Traceback (most recent call last):
File "/usr/lib/python3.7/site-packages/dramatiq/worker.py", line 470, in process_message
res = actor(*message.args, **message.kwargs)
File "/usr/lib/python3.7/site-packages/dramatiq/actor.py", line 145, in __call__
return self.fn(*args, **kwargs)
File "./project/apps/app/tasks.py", line 173, in task
dramatiq.get_broker().connection.close()
File "/usr/lib/python3.7/site-packages/pika/adapters/blocking_connection.py", line 787, in close
raise exceptions.ConnectionWrongStateError(msg)
pika.exceptions.ConnectionWrongStateError: BlockingConnection.close(200, 'Normal shutdown') called on closed connection.

Am I doing something wrong?

th0th commented 5 years ago

I think I came up with a proper workaround and I wanted to share in case someone else stumbles upon the same issue:

import importlib
import signal
import sys

from apscheduler.schedulers.blocking import BlockingScheduler
from apscheduler.triggers.interval import IntervalTrigger
from django.core.management.base import BaseCommand

def send(job_path):
    module_path, func_name = job_path.split(':')

    task_module = importlib.import_module(module_path)
    task = getattr(task_module, func_name)

    task.send()

    dramatiq.get_broker().connection.close()

class Command(BaseCommand):
    help = 'Run task scheduler'

    def handle(self, *args, **options):
        scheduler = BlockingScheduler()

        scheduler.add.job(
            trigger=IntervalTrigger(
                seconds=30,
            ),
            name='task1',
            func=send,
            kwargs={
                'job_path': 'project.apps.app.tasks.task1'
            },
        )

        def shutdown(*args):
            self.stdout.write("Exiting...")
            sys.exit(0)

        signal.signal(signal.SIGINT, shutdown)
        signal.signal(signal.SIGTERM, shutdown)

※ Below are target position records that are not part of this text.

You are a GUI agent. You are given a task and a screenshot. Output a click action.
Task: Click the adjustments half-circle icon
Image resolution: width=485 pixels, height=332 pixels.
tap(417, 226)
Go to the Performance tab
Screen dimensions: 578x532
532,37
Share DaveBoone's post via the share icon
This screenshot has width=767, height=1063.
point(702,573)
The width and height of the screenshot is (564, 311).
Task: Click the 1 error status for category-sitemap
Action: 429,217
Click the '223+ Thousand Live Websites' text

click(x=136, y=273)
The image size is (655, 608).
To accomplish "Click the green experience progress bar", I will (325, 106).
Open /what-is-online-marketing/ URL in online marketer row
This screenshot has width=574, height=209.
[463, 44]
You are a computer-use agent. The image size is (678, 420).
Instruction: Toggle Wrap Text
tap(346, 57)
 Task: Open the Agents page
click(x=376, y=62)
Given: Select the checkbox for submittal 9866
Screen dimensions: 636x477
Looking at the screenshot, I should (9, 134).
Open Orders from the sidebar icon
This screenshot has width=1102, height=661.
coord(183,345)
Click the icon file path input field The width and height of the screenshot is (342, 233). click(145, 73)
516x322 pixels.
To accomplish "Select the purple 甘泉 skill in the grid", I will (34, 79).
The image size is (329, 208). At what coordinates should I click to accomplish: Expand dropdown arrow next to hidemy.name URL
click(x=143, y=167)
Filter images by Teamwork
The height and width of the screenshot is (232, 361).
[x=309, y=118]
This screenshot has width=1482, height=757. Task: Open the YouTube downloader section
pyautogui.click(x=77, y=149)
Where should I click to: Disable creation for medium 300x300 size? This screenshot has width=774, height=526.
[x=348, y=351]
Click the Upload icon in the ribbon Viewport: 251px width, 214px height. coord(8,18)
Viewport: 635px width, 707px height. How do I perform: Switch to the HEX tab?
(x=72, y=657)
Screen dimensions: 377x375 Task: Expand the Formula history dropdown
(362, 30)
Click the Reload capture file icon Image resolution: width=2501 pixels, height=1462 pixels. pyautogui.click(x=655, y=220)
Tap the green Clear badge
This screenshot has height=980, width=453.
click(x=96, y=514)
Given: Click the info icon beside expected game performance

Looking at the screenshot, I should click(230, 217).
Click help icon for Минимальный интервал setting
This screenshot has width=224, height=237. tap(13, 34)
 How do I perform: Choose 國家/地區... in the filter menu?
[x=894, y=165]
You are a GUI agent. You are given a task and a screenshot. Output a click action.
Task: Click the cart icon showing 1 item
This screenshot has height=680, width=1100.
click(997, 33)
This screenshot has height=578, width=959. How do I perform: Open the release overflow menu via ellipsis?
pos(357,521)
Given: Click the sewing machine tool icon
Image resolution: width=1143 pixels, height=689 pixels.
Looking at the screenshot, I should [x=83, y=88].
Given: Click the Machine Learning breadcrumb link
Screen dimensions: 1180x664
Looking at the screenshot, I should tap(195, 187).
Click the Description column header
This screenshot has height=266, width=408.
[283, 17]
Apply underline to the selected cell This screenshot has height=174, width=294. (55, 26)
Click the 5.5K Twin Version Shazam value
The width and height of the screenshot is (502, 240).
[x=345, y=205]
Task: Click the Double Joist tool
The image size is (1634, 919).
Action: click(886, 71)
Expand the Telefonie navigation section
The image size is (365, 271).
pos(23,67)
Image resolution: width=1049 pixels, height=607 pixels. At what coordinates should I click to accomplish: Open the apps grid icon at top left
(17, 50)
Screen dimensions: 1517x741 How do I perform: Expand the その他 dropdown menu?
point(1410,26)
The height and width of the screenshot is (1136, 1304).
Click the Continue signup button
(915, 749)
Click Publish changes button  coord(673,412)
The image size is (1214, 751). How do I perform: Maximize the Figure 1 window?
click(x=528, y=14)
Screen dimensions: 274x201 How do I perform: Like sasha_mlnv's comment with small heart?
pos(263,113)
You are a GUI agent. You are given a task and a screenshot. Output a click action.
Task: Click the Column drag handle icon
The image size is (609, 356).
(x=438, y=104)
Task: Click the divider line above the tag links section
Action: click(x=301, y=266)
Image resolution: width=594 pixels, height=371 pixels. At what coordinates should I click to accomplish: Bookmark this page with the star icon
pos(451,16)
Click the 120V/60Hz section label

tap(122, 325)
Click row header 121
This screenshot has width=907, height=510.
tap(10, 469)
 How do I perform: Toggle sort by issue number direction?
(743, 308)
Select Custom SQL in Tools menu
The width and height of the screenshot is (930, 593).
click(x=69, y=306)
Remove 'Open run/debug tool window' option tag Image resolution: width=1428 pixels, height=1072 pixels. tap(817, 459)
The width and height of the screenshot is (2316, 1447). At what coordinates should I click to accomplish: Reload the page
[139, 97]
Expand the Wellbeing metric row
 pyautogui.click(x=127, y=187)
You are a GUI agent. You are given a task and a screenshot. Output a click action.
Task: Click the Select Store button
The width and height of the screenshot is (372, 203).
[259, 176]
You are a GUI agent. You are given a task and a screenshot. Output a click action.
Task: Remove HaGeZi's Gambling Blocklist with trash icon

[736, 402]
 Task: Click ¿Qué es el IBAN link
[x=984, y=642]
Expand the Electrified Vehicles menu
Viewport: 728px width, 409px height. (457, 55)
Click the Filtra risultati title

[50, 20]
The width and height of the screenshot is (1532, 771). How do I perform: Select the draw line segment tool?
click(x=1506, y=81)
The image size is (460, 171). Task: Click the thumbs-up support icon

        self.stdout.write("Discovered tasks:")

        for s in scheduler.get_jobs():
            self.stdout.write(f"* {s.name} - {s.trigger}")

        self.stdout.write("\nStarting scheduler...")

        scheduler.start()

        return 0
xunto commented 1 year ago

Sorry for necroposting, but I want to express my interest in actual fixes for this (not just a workaround). I assume it is not worked on at the moment?